# DAS wäre einem Angler nicht passiert: Flusskrebs mit Vogelspinne verwechselt



## Thomas9904 (6. November 2017)

Redaktionell







*DAS wäre einem Angler nicht passiert: Flusskrebs mit Vogelspinne verwechselt​*Kommentar

*Es ist schon interessant zu sehen, wie weit  Naturentfremdung und Panik(mache) heute schon fortgeschritten ist.
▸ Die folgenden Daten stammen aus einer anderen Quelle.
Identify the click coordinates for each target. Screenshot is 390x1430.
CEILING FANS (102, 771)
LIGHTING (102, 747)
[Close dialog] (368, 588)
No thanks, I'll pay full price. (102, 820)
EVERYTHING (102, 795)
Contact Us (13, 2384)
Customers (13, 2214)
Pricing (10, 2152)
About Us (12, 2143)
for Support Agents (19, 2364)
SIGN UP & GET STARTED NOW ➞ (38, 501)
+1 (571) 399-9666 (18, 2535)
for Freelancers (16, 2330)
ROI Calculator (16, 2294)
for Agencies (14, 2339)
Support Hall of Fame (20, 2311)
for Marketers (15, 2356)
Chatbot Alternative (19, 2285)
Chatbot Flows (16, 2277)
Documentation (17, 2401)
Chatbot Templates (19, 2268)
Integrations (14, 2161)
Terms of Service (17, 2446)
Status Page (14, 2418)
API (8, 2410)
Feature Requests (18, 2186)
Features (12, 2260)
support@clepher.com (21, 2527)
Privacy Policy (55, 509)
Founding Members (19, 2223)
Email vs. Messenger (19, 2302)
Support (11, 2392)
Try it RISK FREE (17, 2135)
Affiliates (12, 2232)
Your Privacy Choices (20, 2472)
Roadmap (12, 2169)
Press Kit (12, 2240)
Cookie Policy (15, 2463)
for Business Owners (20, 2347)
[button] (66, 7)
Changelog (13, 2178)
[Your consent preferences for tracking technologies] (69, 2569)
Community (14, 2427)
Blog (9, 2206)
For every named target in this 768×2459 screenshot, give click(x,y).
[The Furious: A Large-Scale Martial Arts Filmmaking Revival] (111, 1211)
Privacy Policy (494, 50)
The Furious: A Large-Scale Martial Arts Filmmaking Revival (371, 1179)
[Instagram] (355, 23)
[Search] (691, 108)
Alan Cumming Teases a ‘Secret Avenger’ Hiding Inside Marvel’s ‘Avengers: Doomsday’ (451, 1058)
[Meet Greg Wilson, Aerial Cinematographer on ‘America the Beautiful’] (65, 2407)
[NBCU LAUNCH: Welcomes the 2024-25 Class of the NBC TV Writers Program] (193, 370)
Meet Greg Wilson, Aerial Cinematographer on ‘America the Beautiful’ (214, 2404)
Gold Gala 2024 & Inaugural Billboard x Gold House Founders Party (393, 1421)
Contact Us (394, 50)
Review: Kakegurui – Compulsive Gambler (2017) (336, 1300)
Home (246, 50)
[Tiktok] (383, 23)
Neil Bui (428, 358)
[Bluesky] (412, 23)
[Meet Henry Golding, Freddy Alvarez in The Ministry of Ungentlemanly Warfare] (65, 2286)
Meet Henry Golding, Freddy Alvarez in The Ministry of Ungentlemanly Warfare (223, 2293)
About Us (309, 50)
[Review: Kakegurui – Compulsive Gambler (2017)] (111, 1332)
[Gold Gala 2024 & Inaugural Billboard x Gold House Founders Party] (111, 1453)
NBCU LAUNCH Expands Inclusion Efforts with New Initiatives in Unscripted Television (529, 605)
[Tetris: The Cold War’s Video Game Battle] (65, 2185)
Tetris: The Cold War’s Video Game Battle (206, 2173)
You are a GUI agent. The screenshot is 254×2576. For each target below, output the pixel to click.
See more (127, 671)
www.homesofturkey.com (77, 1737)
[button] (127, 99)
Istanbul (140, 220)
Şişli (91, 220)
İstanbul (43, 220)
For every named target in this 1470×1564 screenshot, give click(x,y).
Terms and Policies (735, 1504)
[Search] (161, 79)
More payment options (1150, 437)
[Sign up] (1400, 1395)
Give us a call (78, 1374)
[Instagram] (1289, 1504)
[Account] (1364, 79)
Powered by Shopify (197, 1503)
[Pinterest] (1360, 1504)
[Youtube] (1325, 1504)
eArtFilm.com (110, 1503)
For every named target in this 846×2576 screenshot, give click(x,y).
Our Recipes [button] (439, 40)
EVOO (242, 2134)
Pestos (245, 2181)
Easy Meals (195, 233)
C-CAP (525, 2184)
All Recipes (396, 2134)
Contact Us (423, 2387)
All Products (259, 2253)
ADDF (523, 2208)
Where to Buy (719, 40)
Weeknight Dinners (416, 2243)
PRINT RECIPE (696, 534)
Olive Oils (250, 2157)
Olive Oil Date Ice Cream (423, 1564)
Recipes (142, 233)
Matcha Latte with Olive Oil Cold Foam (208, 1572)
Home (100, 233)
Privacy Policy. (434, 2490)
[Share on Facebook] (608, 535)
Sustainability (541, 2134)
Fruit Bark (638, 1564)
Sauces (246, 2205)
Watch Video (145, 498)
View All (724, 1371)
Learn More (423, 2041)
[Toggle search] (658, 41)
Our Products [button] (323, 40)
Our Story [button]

Weil eine Frau aus Regensburg einen Flusskrebs in ihrem Garten mit einer Vogelspinne verwechselte, wurde ein Polizeieinsatz notwendig.*

Quelle:
https://www.tz.de/bayern/regensburg...urioser-einsatz-wegen-flusskrebs-8848146.html

Kommentar

Es ist schon bezeichnend, für was heute Polizei alles ausrücken muss.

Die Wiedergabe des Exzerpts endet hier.